**Textauszug**.
··········

Herr Middelberg, die Ampel-Regierung ist ein Jahr im Amt. Was ist aus Ihrer Sicht die haushaltspolitische Bilanz?

Es ist eine traurige und nicht nachhaltige Bilanz. Ende 2021 hatte der Bund insgesamt 1500 Milliarden Euro Schulden, Ende dieses Jahres sind es 2000 Milliarden. Eine irrsinnige Steigerung um ein Drittel. Für jeden Bürger steigt die Pro-Kopf-Verschuldung von ungefähr 18.000 auf 24.000 Euro – und das in nur einem Jahr!

Die Regierung verweist aber doch zu Recht auf Krieg und Energiekrise. Was hätten CDU und CSU denn anders gemacht?

··········

Überarbeite im Interview zur Haushaltspolitik die Passage, die mit „Es ist eine“ beginnt und bis einschließlich „nur einem Jahr!“ reicht, und ersetze dabei „irrsinnige“ durch „gewaltige“. Das Material spielt hierbei keine Rolle.

**Material**.
··········

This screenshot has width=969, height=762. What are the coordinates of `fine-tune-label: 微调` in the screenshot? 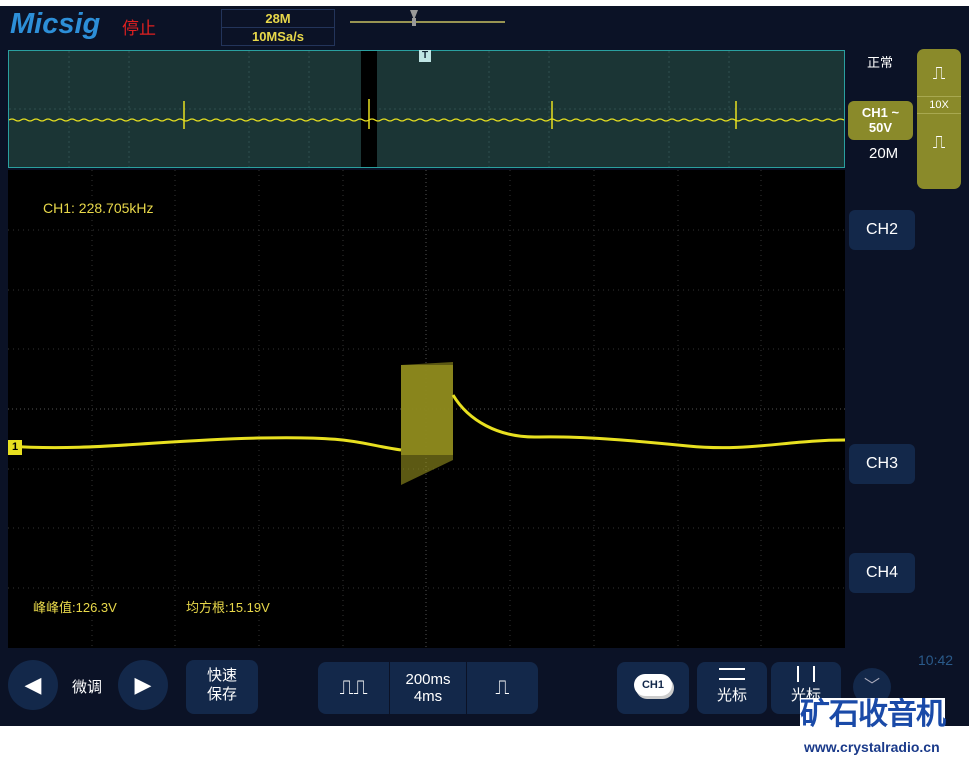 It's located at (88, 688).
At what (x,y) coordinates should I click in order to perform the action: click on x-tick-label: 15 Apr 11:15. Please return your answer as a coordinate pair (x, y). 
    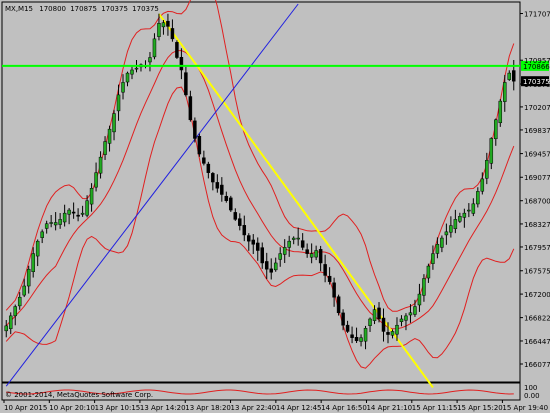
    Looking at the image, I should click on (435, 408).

··········

**Antwortfeld**.
Es ist eine traurige und nicht nachhaltige Bilanz. Ende 2021 hatte der Bund insgesamt 1500 Milliarden Euro Schulden, Ende dieses Jahres sind es 2000 Milliarden. Eine gewaltige Steigerung um ein Drittel. Für jeden Bürger steigt die Pro-Kopf-Verschuldung von ungefähr 18.000 auf 24.000 Euro – und das in nur einem Jahr!